Pertenezco a esa generación que, cuando éramos jóvenes, nos mandaban a callar porque había que ser adulto (viejos, dirían algunos) para meter nuestra cuchara en cualquier discusión. Ahora que por fin debería habernos llegado el turno de ser los dueños de la pelota, resulta que el mundo es de los jóvenes, que si tienes más de 35 años (y estoy siendo generosa), ya fuiste; que si no estás en todas con la tecnología (que cambia antes de que hayas entendido el modelo vigente), eres obsoleto; que haber nacido analógico es un pecado mortal, no importa si mueres recontradigitalizado.
Y no me quejo. Es lo que hay, es lo que nos tocó. Sin embargo, en este mundo más vertiginoso, en el que la juventud no es solo un valor sino casi una obsesión (que les está deformando la cara y el cuerpo a millones de mujeres y hombres), hay algunas cosas de antaño que nos estamos perdiendo. Hay aspectos de esa vida en que ser viejo era un honor y no un estorbo que no estamos valorando, y que tal vez deberíamos recuperar, no por romanticismo sino porque harían de este mundo un lugar mejor para vivir.
Antes, por ejemplo, si teníamos una duda, los abuelos eran una fuente muy veraz de consulta. Recuerdo haber pasado horas escuchando a mi papapa en su escritorio, porque él hacía geniogramas y lo sabía todo. Hoy mi madre, magnífica profesora de niños, me cuenta muerta de risa que sus alumnitos de 4 años la corrigen cuando narra la historia del tigre amarillo, porque resulta que también son blancos, porque ellos lo han visto en Google. Antes, por ejemplo, si llegabas a la universidad y te tocaba un profesor mayor, estabas seguro de que ibas a recibir una clase maestra de alguien que se mantenía vigente (mi carrera y mi vida no serían iguales si no hubiera sido alumna de Luis Jaime Cisneros, Agustín de la Puente o Wáshington Delgado). Hoy, en cambio, se valora más que el profesor sepa usar el PowerPoint que motive a sus alumnos, que sea una especie de Yola Polastri para que nadie se aburra, porque por alguna razón que no entiendo está prohibido aburrirse.

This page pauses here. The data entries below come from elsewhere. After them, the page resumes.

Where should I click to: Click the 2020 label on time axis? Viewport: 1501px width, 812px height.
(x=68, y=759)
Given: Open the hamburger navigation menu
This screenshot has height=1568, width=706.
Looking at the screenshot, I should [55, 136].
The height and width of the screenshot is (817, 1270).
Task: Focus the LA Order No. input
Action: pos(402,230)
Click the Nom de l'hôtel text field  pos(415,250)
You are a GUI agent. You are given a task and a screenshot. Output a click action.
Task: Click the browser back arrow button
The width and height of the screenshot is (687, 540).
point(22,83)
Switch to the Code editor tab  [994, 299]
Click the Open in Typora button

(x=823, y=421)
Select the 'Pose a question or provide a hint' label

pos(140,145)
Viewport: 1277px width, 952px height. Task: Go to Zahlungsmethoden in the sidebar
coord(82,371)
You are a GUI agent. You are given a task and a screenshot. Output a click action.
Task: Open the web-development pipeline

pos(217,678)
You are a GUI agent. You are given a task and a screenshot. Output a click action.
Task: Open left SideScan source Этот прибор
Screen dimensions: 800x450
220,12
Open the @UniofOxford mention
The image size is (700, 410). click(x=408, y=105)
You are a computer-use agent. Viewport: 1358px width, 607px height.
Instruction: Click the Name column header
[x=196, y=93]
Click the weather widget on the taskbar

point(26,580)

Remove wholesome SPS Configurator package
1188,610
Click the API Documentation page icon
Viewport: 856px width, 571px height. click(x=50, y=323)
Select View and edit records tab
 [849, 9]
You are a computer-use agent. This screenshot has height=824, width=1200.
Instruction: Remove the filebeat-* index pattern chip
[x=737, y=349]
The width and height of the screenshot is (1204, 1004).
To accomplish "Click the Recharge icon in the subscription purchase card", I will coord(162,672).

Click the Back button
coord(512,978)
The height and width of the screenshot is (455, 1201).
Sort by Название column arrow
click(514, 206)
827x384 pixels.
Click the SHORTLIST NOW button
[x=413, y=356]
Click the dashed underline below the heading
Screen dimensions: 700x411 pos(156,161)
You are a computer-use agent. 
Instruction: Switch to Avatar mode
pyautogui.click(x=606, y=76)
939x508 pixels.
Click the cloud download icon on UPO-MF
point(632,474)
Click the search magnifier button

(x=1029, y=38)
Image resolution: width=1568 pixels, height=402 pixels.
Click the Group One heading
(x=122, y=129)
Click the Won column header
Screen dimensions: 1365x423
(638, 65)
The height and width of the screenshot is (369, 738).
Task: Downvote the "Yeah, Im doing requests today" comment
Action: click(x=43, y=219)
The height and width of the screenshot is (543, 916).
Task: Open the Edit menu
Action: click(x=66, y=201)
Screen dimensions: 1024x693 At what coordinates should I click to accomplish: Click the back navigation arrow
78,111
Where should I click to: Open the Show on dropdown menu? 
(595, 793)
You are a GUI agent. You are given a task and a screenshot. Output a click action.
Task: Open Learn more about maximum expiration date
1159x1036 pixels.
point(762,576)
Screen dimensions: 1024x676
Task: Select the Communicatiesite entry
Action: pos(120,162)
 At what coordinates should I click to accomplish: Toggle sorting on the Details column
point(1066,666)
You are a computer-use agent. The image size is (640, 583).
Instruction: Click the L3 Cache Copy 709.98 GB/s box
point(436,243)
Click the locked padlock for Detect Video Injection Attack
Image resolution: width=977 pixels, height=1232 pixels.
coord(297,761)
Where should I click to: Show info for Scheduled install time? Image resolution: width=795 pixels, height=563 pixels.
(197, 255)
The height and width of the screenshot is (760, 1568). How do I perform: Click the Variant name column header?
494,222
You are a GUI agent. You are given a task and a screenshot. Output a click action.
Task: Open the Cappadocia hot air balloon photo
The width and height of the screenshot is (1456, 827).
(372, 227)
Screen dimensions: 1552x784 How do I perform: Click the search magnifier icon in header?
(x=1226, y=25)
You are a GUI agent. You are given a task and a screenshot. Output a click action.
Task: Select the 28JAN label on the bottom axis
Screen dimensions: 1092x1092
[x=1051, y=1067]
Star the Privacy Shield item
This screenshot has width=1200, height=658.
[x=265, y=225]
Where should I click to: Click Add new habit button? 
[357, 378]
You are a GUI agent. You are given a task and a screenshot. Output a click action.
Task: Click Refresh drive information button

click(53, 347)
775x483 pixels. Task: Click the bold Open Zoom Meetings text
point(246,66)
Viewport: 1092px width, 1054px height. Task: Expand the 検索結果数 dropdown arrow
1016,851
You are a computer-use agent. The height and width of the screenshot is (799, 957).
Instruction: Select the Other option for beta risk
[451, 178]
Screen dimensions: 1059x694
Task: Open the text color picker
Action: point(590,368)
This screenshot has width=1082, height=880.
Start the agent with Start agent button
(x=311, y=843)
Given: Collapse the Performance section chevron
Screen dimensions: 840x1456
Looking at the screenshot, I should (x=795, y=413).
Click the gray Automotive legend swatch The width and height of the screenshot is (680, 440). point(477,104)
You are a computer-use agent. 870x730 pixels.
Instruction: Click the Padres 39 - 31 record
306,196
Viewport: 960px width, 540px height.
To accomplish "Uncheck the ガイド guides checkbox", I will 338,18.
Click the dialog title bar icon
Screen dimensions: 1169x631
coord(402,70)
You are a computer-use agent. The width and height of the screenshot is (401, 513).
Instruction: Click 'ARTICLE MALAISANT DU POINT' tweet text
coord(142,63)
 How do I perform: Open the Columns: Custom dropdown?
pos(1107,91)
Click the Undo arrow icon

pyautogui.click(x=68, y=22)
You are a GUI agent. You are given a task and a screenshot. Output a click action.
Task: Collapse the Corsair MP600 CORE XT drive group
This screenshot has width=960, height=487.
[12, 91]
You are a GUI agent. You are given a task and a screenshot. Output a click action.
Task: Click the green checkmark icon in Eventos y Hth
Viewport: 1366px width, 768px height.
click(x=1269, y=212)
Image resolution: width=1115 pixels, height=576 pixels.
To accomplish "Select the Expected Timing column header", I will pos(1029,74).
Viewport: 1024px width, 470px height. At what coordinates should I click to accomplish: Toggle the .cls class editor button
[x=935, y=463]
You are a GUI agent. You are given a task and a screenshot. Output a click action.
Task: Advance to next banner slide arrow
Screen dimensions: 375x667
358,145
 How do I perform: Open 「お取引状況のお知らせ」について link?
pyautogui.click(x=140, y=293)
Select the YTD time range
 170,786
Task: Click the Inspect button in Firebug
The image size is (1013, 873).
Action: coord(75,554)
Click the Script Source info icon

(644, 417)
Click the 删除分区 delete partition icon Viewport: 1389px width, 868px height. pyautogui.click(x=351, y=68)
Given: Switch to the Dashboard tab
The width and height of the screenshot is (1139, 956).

Antes se valoraba más la experiencia, se respetaba más el saber acumulado, se le rendía culto a esa mirada del que ha pasado muchos más años en este mundo. Por eso hoy, este preciso día del año en que mi abuela, mi mamama Lucha, la señora María Luisa Villena de Labarthe, cumple 100 años, a mí me toca dedicarle esta columna. Me toca agradecerle estos 100 años en que viene acompañándonos a sus siete hijos, a sus 29 nietos, a sus 30 bisnietos. Me toca decirle que el día que le enseñó a Adriano a mover la manito al ritmo del “pollito asado, salpimentado” sentí que mi hijo crecía apoyado no en mí, sino en una enorme familia que ella ha sabido sostener durante todo un siglo.
Y también me toca decirles a esos jóvenes que se sienten dueños del mundo y que creen que la respuesta a todo está tras la pantalla de la computadora que no saben lo que se están perdiendo. Que miren a su alrededor y busquen la sabiduría de los que han amado más, se han equivocado más, han perdonado más. Porque ellos saben. Ellos son los que realmente saben. Feliz día, mamama Lucha.